*Aim of the task*.
Repeat the listing word for word. Leave every picture out.

━━━ Data ━━━

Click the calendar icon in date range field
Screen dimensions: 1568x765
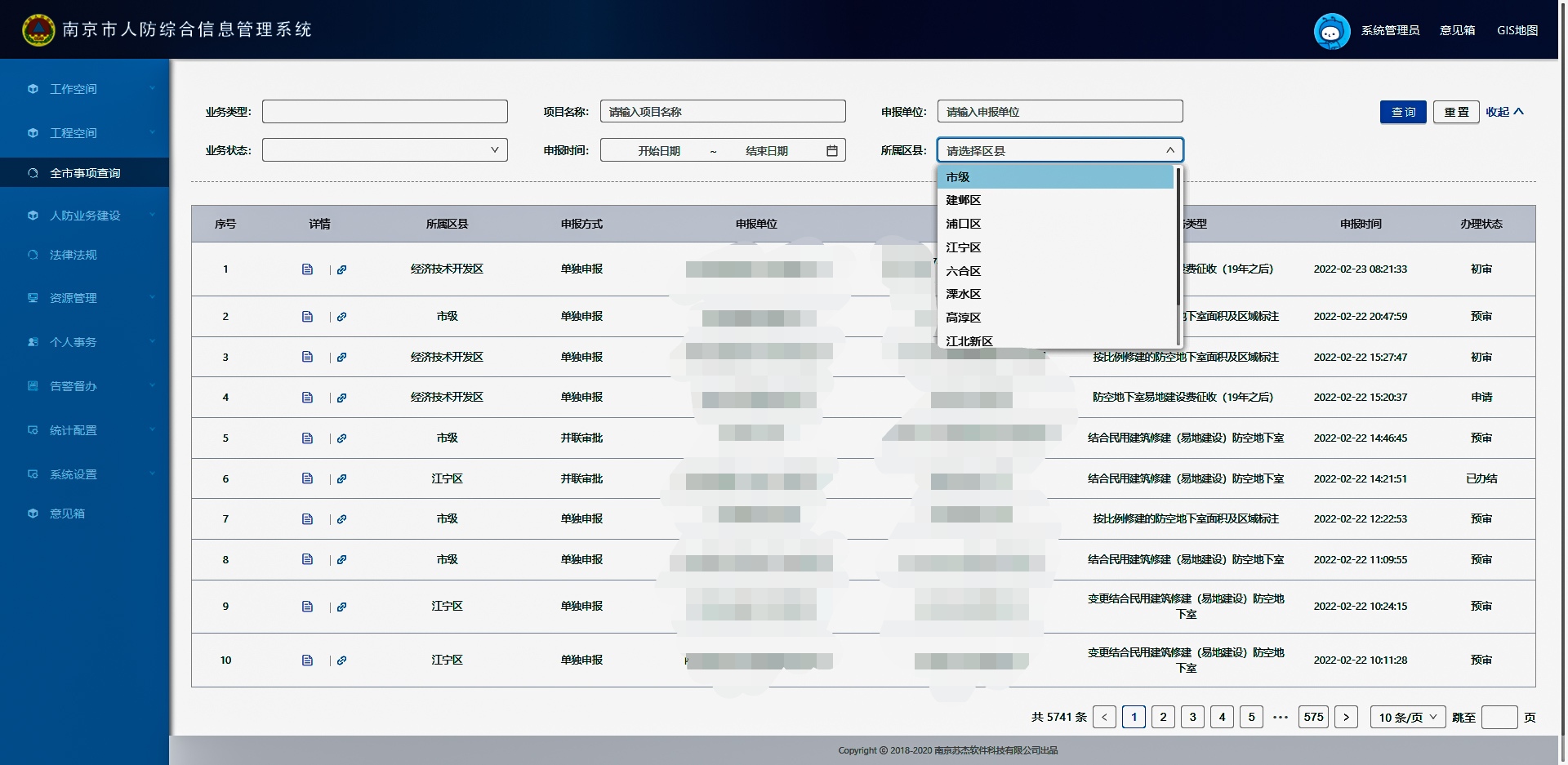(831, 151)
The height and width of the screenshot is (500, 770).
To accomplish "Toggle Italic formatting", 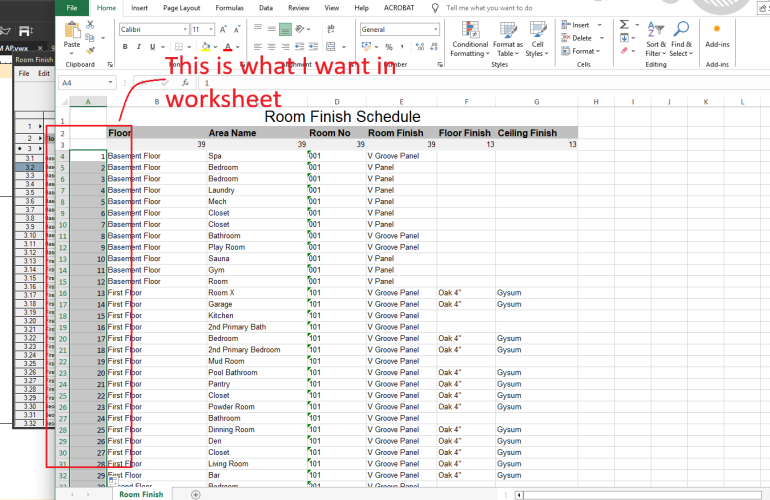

━━━

*Response below*.
Click the calendar icon in date range field
Screen dimensions: 1568x765
(831, 151)
The height and width of the screenshot is (500, 770).
To accomplish "Toggle Italic formatting", 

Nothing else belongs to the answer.